> What to work on: Word for word, set down every line of the entries below from the line with "Click the node1" to the line with "Given: Close the Data Rules dialog", including both, and no other line.

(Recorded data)
----------
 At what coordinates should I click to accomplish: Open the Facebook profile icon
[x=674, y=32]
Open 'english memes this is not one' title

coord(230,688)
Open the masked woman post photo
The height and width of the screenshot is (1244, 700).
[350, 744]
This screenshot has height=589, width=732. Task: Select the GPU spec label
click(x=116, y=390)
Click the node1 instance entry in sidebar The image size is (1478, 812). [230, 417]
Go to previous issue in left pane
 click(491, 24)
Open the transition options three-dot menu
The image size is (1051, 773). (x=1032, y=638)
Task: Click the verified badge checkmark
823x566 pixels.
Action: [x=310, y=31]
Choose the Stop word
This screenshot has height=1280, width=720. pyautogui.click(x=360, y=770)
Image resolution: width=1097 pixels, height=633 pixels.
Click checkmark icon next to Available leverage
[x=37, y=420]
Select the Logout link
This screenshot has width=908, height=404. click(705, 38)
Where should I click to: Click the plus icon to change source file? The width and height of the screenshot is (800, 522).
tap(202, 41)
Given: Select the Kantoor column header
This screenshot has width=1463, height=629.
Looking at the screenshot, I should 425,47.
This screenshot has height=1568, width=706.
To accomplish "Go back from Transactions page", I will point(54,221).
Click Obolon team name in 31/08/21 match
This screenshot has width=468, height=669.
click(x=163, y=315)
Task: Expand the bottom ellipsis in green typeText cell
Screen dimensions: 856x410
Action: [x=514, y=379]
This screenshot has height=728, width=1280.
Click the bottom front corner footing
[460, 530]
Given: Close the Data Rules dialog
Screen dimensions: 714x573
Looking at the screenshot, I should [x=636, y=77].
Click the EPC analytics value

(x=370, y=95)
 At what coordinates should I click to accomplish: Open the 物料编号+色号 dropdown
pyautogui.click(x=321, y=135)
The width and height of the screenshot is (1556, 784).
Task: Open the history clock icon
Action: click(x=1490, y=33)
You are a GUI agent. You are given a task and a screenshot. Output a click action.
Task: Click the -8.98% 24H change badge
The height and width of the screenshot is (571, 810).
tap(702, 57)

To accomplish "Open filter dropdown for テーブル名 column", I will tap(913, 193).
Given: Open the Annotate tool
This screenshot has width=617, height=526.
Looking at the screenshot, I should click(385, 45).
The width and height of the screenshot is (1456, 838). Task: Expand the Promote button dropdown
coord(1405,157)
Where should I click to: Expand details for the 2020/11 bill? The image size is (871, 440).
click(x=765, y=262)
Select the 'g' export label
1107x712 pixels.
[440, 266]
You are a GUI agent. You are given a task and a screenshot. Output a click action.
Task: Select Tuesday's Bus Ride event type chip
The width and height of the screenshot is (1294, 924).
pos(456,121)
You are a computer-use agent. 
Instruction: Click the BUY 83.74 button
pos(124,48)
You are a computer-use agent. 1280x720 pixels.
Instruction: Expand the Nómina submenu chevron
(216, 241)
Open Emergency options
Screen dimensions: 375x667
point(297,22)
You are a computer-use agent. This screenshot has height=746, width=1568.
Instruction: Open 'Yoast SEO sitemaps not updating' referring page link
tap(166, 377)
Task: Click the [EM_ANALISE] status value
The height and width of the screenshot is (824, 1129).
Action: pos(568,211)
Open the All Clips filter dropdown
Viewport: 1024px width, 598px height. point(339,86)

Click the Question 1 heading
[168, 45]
----------
> Written response:
Click the node1 instance entry in sidebar The image size is (1478, 812). [230, 417]
Go to previous issue in left pane
 click(491, 24)
Open the transition options three-dot menu
The image size is (1051, 773). (x=1032, y=638)
Task: Click the verified badge checkmark
823x566 pixels.
Action: [x=310, y=31]
Choose the Stop word
This screenshot has height=1280, width=720. pyautogui.click(x=360, y=770)
Image resolution: width=1097 pixels, height=633 pixels.
Click checkmark icon next to Available leverage
[x=37, y=420]
Select the Logout link
This screenshot has width=908, height=404. click(705, 38)
Where should I click to: Click the plus icon to change source file? The width and height of the screenshot is (800, 522).
tap(202, 41)
Given: Select the Kantoor column header
This screenshot has width=1463, height=629.
Looking at the screenshot, I should 425,47.
This screenshot has height=1568, width=706.
To accomplish "Go back from Transactions page", I will point(54,221).
Click Obolon team name in 31/08/21 match
This screenshot has width=468, height=669.
click(x=163, y=315)
Task: Expand the bottom ellipsis in green typeText cell
Screen dimensions: 856x410
Action: [x=514, y=379]
This screenshot has height=728, width=1280.
Click the bottom front corner footing
[460, 530]
Given: Close the Data Rules dialog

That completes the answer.